The door opened with a soft click, and he stepped into the room wearing an easy smile. “Miss me, boss?”
She was beautiful. The least he could say was that she was the most beautiful. To him, at any rate. Trying to describe her to others was almost painful.
‘Red hair,’ he’d say, and they would imagine the red-haired women they knew, some of them beautiful.
‘Dark skin,’ he’d say, and their minds would conjure up images of differing skin tones, each falling short of her true beauty.
‘Lovely eyes,’ he’d say, and they would laugh and think of their partners and lovers with eyes like the ocean blue or a green so vibrant it neared emerald.
Which was to say words could not capture such a visage, so he rarely tried. He crossed the distance between them, falling to his knees and pressing his lips to her hand. After a moment, he looked up.
She sat in a high-backed wooden chair. Its arms were polished tigers. Across her frame stretched robes of ruby silk. He thought it complimented her hair quite wonderfully. The room around her seemed almost too dull to contain her, little more than a bed, a chest, and the chair upon which she sat. He asked about his mission.

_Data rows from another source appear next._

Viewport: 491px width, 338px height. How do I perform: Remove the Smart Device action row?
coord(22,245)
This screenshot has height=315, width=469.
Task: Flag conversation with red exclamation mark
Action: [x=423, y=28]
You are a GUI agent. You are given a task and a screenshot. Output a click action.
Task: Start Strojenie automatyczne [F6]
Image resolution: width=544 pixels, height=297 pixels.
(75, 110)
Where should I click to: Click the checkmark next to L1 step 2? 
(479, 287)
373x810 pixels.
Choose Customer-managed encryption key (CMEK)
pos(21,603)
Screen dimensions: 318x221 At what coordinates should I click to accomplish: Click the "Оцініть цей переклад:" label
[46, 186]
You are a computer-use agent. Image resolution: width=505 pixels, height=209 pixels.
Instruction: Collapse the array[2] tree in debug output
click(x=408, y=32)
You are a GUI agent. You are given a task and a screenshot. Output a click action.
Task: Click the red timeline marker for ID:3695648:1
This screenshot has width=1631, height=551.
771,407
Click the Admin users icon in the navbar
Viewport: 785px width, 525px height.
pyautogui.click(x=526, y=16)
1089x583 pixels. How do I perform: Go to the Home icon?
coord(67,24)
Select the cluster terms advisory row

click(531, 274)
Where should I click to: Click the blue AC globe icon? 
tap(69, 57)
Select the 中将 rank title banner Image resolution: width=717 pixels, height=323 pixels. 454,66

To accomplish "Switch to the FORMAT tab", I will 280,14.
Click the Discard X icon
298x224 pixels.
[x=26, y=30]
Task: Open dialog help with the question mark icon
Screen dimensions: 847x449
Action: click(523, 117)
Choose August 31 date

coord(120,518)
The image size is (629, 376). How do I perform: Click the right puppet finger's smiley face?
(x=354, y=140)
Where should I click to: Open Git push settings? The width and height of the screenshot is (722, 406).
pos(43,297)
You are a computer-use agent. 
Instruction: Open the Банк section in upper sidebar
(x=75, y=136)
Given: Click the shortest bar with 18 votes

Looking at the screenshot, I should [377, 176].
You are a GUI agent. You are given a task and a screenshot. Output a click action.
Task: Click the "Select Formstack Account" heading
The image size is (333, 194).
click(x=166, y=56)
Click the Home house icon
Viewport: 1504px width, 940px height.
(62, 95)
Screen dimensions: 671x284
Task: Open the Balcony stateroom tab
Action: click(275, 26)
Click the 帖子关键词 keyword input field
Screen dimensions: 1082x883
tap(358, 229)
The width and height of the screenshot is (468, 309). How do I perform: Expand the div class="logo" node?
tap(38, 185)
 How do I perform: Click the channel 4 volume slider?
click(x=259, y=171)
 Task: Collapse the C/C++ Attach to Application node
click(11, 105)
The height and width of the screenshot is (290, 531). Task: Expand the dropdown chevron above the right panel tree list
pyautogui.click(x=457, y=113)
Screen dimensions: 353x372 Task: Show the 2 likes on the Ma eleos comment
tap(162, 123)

She told him of a place. Her words wove together a picture in his mind of a city. Of a new Ring. The Sixth. She spoke of what would happen there, and though it was all things his own intelligence gathering had predicted, he listened diligently.
“And my purpose in this?” he asked after a moment.
She was silent for a moment. He repeated his question. Her answer nearly broke his heart. Fate said he needed to proceed without guidance? That the humans would nearly lose their upcoming struggle, but something- no, someone- would pull them through.
When she was done, he stood and leaned in, brushing her soft, perfect cheek with his lips. She didn’t protest. He whispered his love to her and devotion. She laughed and asked about if the others were watching. He promised her they weren’t.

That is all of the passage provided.